Premium Financing

Premium Financing

Premium Financing involves the lending of funds to a person or company to cover the cost of an insurance premium. Premium finance loans are often provided by third party finance entity known as a "Premium Financing Company"; however insurance companies and brokerages occasionally provide premium financing services. [http://www.thirdeye.ca/premiumfinancing.htm]
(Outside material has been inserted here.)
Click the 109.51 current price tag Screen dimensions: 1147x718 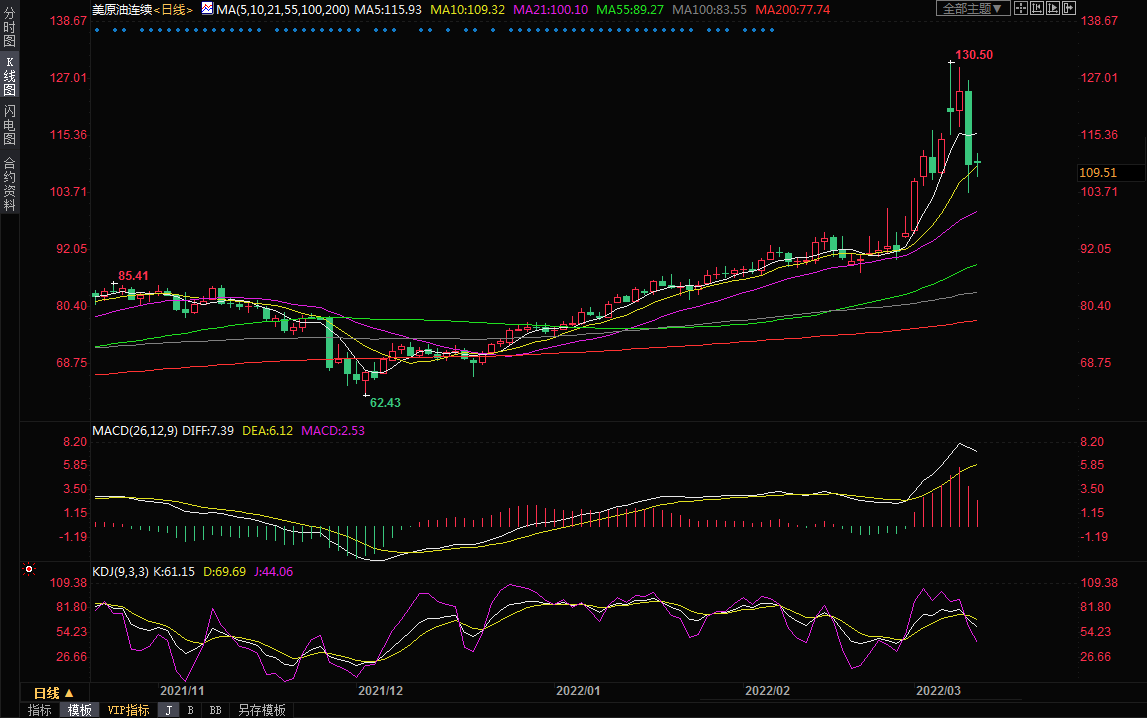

To finance a premium, the individual or company requesting insurance must sign a premium finance agreement with the premium finance company. This is a loan contract that lasts for the life of the insurance coverage. The premium finance company then pays the insurance premium and bills the individual or company, usually in monthly installments, for the cost of the loan.

Benefits

There are a number of benefits to financing an insurance premium. [http://www.standardfunding.com/faqs.html] These include:

*Eliminates the requirement for a large up-front payment to an insurance company.
*Multiple insurance policies can be attached to a single premium finance contract, allowing for a single payment plan to cover all insurance coverage.
*Premium financing is often transparent to the individual or company insured. Brokers transmit the completed premium finance agreement to the premium finance company, and the policy holder is billed as they would be for any other typical insurance policy.

Dangers

Dangers of premium financing:
*Since the interest due on the money lent to pay premiums is tied to an index, usually the LIBOR (London Interbank Offered Rate) if interest rates rise, the total interest charge will rise as well. If the policy owner can't afford to pay interest payments then they stand to lose their insurance and be left with significant debt if the surrender value of the policy is less than the interest owed. [This danger is not accurate. Nearly all premium finance agreements have a fixed interest rate at the date of the loan. The payments and interest rate therefore do not vary for the life of the loan.]